EXERCISE TASK = Reproduce all of the data below, substituting "desktop automation agent" for every occurrence of "computer-use agent" and keeping everything else identical.
+++
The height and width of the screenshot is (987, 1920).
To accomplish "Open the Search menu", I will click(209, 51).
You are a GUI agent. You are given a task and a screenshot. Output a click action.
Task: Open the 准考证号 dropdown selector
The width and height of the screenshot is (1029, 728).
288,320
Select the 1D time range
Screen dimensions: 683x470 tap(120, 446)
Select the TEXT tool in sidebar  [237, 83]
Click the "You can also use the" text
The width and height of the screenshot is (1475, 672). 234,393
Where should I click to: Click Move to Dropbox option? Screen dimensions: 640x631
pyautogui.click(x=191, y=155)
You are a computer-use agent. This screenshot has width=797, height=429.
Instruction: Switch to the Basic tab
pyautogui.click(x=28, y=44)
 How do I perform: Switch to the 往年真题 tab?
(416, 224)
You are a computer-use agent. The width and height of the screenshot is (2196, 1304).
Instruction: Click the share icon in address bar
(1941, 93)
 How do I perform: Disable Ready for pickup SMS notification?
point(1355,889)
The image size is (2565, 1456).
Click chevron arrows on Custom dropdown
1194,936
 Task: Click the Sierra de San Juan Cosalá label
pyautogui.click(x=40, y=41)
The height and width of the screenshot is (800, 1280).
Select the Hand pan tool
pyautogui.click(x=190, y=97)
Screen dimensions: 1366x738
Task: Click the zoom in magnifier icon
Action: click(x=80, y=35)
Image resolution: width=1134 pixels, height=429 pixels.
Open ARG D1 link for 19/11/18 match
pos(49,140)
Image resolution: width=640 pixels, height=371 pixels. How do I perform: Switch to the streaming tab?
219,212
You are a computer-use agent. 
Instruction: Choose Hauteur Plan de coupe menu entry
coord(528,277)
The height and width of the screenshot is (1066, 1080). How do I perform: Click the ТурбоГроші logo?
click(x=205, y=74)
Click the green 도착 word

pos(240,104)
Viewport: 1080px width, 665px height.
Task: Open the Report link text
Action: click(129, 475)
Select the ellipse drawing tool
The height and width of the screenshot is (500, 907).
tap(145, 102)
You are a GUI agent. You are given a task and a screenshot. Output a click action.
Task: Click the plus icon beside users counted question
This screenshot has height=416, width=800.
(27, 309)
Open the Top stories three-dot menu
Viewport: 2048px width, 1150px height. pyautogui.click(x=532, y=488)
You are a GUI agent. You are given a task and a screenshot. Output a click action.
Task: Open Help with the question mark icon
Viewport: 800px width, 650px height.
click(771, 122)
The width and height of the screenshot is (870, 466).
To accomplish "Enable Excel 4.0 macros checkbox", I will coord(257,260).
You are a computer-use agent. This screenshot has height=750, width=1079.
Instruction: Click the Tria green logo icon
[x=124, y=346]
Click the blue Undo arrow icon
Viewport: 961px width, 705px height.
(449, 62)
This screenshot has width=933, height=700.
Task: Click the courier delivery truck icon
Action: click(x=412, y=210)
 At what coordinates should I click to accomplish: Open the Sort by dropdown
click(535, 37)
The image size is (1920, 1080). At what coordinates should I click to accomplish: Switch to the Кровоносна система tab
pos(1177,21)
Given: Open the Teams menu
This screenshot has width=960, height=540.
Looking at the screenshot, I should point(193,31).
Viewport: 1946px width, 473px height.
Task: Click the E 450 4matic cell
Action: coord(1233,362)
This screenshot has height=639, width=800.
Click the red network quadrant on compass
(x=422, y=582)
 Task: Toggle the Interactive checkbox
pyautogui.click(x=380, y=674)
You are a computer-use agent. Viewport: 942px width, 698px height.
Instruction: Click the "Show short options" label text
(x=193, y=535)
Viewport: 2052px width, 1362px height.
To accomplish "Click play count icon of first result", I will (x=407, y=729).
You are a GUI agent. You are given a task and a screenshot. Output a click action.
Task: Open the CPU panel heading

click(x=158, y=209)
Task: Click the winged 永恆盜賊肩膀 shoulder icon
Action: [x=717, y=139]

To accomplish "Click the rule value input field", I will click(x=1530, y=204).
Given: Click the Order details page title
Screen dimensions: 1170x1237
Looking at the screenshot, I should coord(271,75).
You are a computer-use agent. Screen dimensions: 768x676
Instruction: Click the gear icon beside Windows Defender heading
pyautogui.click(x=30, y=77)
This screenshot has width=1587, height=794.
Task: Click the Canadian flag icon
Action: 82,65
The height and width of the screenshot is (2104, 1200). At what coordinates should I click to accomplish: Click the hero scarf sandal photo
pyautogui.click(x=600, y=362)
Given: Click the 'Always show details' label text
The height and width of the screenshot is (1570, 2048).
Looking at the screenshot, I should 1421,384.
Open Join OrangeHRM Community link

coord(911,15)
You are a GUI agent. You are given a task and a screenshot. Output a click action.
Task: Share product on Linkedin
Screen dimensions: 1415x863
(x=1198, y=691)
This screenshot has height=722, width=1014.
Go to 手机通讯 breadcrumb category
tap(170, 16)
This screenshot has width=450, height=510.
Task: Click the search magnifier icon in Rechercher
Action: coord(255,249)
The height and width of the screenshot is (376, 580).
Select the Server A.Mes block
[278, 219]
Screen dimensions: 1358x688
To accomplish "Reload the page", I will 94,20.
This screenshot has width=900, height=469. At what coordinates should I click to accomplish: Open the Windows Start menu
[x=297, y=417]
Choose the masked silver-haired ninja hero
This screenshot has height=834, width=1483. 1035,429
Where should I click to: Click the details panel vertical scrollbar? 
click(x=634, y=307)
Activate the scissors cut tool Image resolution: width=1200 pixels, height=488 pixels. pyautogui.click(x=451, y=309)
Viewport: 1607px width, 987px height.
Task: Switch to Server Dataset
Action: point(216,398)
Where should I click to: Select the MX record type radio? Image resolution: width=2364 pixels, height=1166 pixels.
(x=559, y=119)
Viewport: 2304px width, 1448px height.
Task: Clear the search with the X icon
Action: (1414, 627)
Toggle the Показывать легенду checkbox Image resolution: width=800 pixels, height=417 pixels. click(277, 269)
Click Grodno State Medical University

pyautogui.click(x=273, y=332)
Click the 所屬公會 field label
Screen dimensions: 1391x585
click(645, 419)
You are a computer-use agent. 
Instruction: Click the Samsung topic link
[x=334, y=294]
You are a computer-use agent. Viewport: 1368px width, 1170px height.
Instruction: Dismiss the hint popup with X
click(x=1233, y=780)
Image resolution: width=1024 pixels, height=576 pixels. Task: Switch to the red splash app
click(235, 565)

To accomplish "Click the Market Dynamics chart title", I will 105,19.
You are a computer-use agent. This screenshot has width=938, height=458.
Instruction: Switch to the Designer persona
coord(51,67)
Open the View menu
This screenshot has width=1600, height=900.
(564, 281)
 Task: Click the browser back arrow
+++
COMPLETE ANSWER =
The height and width of the screenshot is (987, 1920).
To accomplish "Open the Search menu", I will click(209, 51).
You are a GUI agent. You are given a task and a screenshot. Output a click action.
Task: Open the 准考证号 dropdown selector
The width and height of the screenshot is (1029, 728).
288,320
Select the 1D time range
Screen dimensions: 683x470 tap(120, 446)
Select the TEXT tool in sidebar  [237, 83]
Click the "You can also use the" text
The width and height of the screenshot is (1475, 672). 234,393
Where should I click to: Click Move to Dropbox option? Screen dimensions: 640x631
pyautogui.click(x=191, y=155)
You are a desktop automation agent. This screenshot has width=797, height=429.
Instruction: Switch to the Basic tab
pyautogui.click(x=28, y=44)
 How do I perform: Switch to the 往年真题 tab?
(416, 224)
You are a desktop automation agent. The width and height of the screenshot is (2196, 1304).
Instruction: Click the share icon in address bar
(1941, 93)
 How do I perform: Disable Ready for pickup SMS notification?
point(1355,889)
The image size is (2565, 1456).
Click chevron arrows on Custom dropdown
1194,936
 Task: Click the Sierra de San Juan Cosalá label
pyautogui.click(x=40, y=41)
The height and width of the screenshot is (800, 1280).
Select the Hand pan tool
pyautogui.click(x=190, y=97)
Screen dimensions: 1366x738
Task: Click the zoom in magnifier icon
Action: click(x=80, y=35)
Image resolution: width=1134 pixels, height=429 pixels.
Open ARG D1 link for 19/11/18 match
pos(49,140)
Image resolution: width=640 pixels, height=371 pixels. How do I perform: Switch to the streaming tab?
219,212
You are a desktop automation agent. 
Instruction: Choose Hauteur Plan de coupe menu entry
coord(528,277)
The height and width of the screenshot is (1066, 1080). How do I perform: Click the ТурбоГроші logo?
click(x=205, y=74)
Click the green 도착 word

pos(240,104)
Viewport: 1080px width, 665px height.
Task: Open the Report link text
Action: click(129, 475)
Select the ellipse drawing tool
The height and width of the screenshot is (500, 907).
tap(145, 102)
You are a GUI agent. You are given a task and a screenshot. Output a click action.
Task: Click the plus icon beside users counted question
This screenshot has height=416, width=800.
(27, 309)
Open the Top stories three-dot menu
Viewport: 2048px width, 1150px height. pyautogui.click(x=532, y=488)
You are a GUI agent. You are given a task and a screenshot. Output a click action.
Task: Open Help with the question mark icon
Viewport: 800px width, 650px height.
click(771, 122)
The width and height of the screenshot is (870, 466).
To accomplish "Enable Excel 4.0 macros checkbox", I will coord(257,260).
You are a desktop automation agent. This screenshot has height=750, width=1079.
Instruction: Click the Tria green logo icon
[x=124, y=346]
Click the blue Undo arrow icon
Viewport: 961px width, 705px height.
(449, 62)
This screenshot has width=933, height=700.
Task: Click the courier delivery truck icon
Action: click(x=412, y=210)
 At what coordinates should I click to accomplish: Open the Sort by dropdown
click(535, 37)
The image size is (1920, 1080). At what coordinates should I click to accomplish: Switch to the Кровоносна система tab
pos(1177,21)
Given: Open the Teams menu
This screenshot has width=960, height=540.
Looking at the screenshot, I should point(193,31).
Viewport: 1946px width, 473px height.
Task: Click the E 450 4matic cell
Action: coord(1233,362)
This screenshot has height=639, width=800.
Click the red network quadrant on compass
(x=422, y=582)
 Task: Toggle the Interactive checkbox
pyautogui.click(x=380, y=674)
You are a desktop automation agent. Viewport: 942px width, 698px height.
Instruction: Click the "Show short options" label text
(x=193, y=535)
Viewport: 2052px width, 1362px height.
To accomplish "Click play count icon of first result", I will (x=407, y=729).
You are a GUI agent. You are given a task and a screenshot. Output a click action.
Task: Open the CPU panel heading

click(x=158, y=209)
Task: Click the winged 永恆盜賊肩膀 shoulder icon
Action: [x=717, y=139]

To accomplish "Click the rule value input field", I will click(x=1530, y=204).
Given: Click the Order details page title
Screen dimensions: 1170x1237
Looking at the screenshot, I should coord(271,75).
You are a desktop automation agent. Screen dimensions: 768x676
Instruction: Click the gear icon beside Windows Defender heading
pyautogui.click(x=30, y=77)
This screenshot has width=1587, height=794.
Task: Click the Canadian flag icon
Action: 82,65
The height and width of the screenshot is (2104, 1200). At what coordinates should I click to accomplish: Click the hero scarf sandal photo
pyautogui.click(x=600, y=362)
Given: Click the 'Always show details' label text
The height and width of the screenshot is (1570, 2048).
Looking at the screenshot, I should 1421,384.
Open Join OrangeHRM Community link

coord(911,15)
You are a GUI agent. You are given a task and a screenshot. Output a click action.
Task: Share product on Linkedin
Screen dimensions: 1415x863
(x=1198, y=691)
This screenshot has height=722, width=1014.
Go to 手机通讯 breadcrumb category
tap(170, 16)
This screenshot has width=450, height=510.
Task: Click the search magnifier icon in Rechercher
Action: coord(255,249)
The height and width of the screenshot is (376, 580).
Select the Server A.Mes block
[278, 219]
Screen dimensions: 1358x688
To accomplish "Reload the page", I will 94,20.
This screenshot has width=900, height=469. At what coordinates should I click to accomplish: Open the Windows Start menu
[x=297, y=417]
Choose the masked silver-haired ninja hero
This screenshot has height=834, width=1483. 1035,429
Where should I click to: Click the details panel vertical scrollbar? 
click(x=634, y=307)
Activate the scissors cut tool Image resolution: width=1200 pixels, height=488 pixels. pyautogui.click(x=451, y=309)
Viewport: 1607px width, 987px height.
Task: Switch to Server Dataset
Action: point(216,398)
Where should I click to: Select the MX record type radio? Image resolution: width=2364 pixels, height=1166 pixels.
(x=559, y=119)
Viewport: 2304px width, 1448px height.
Task: Clear the search with the X icon
Action: (1414, 627)
Toggle the Показывать легенду checkbox Image resolution: width=800 pixels, height=417 pixels. click(277, 269)
Click Grodno State Medical University

pyautogui.click(x=273, y=332)
Click the 所屬公會 field label
Screen dimensions: 1391x585
click(645, 419)
You are a desktop automation agent. 
Instruction: Click the Samsung topic link
[x=334, y=294]
You are a desktop automation agent. Viewport: 1368px width, 1170px height.
Instruction: Dismiss the hint popup with X
click(x=1233, y=780)
Image resolution: width=1024 pixels, height=576 pixels. Task: Switch to the red splash app
click(235, 565)

To accomplish "Click the Market Dynamics chart title", I will 105,19.
You are a desktop automation agent. This screenshot has width=938, height=458.
Instruction: Switch to the Designer persona
coord(51,67)
Open the View menu
This screenshot has width=1600, height=900.
(564, 281)
 Task: Click the browser back arrow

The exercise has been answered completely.